Stored records
======
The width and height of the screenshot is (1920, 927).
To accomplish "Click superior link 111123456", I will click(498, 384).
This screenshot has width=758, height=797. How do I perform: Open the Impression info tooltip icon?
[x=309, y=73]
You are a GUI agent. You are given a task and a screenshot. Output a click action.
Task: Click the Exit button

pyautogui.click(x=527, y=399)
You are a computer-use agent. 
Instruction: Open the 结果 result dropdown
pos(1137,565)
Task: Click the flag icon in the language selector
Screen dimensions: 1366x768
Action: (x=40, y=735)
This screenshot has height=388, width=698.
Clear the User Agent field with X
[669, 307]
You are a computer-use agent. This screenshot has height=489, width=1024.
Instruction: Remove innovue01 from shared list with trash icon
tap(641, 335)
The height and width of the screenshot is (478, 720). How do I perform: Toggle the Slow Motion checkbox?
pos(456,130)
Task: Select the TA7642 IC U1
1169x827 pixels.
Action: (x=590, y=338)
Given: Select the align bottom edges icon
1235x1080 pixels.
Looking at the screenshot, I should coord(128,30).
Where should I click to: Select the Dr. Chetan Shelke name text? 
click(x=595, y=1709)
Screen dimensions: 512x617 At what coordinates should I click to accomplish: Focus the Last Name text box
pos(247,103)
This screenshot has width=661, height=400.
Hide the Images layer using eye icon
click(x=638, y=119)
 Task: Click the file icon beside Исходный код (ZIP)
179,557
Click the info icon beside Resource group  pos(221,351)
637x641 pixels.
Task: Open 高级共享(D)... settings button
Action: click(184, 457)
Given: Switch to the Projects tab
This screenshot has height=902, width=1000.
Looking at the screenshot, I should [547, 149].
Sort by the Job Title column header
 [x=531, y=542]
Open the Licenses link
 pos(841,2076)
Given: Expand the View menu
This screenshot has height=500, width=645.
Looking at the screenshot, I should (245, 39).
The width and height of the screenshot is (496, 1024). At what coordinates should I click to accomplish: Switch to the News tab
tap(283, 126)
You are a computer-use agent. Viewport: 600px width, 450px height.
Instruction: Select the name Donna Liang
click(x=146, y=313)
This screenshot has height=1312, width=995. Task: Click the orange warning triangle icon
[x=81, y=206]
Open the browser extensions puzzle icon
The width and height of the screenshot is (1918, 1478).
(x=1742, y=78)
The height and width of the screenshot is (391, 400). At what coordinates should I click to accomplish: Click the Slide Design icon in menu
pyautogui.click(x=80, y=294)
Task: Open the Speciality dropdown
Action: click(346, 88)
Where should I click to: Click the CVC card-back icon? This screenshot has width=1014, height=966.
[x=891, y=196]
======
▶ Work request
The reply must consist solely of the lines from the one containing "Screen dimensions: 512x617" through the last line of the data, reproduced exactly.

▶ Output for this exercise
Screen dimensions: 512x617 At what coordinates should I click to accomplish: Focus the Last Name text box
pos(247,103)
This screenshot has width=661, height=400.
Hide the Images layer using eye icon
click(x=638, y=119)
 Task: Click the file icon beside Исходный код (ZIP)
179,557
Click the info icon beside Resource group  pos(221,351)
637x641 pixels.
Task: Open 高级共享(D)... settings button
Action: click(184, 457)
Given: Switch to the Projects tab
This screenshot has height=902, width=1000.
Looking at the screenshot, I should [547, 149].
Sort by the Job Title column header
 [x=531, y=542]
Open the Licenses link
 pos(841,2076)
Given: Expand the View menu
This screenshot has height=500, width=645.
Looking at the screenshot, I should (245, 39).
The width and height of the screenshot is (496, 1024). At what coordinates should I click to accomplish: Switch to the News tab
tap(283, 126)
You are a computer-use agent. Viewport: 600px width, 450px height.
Instruction: Select the name Donna Liang
click(x=146, y=313)
This screenshot has height=1312, width=995. Task: Click the orange warning triangle icon
[x=81, y=206]
Open the browser extensions puzzle icon
The width and height of the screenshot is (1918, 1478).
(x=1742, y=78)
The height and width of the screenshot is (391, 400). At what coordinates should I click to accomplish: Click the Slide Design icon in menu
pyautogui.click(x=80, y=294)
Task: Open the Speciality dropdown
Action: click(346, 88)
Where should I click to: Click the CVC card-back icon? This screenshot has width=1014, height=966.
[x=891, y=196]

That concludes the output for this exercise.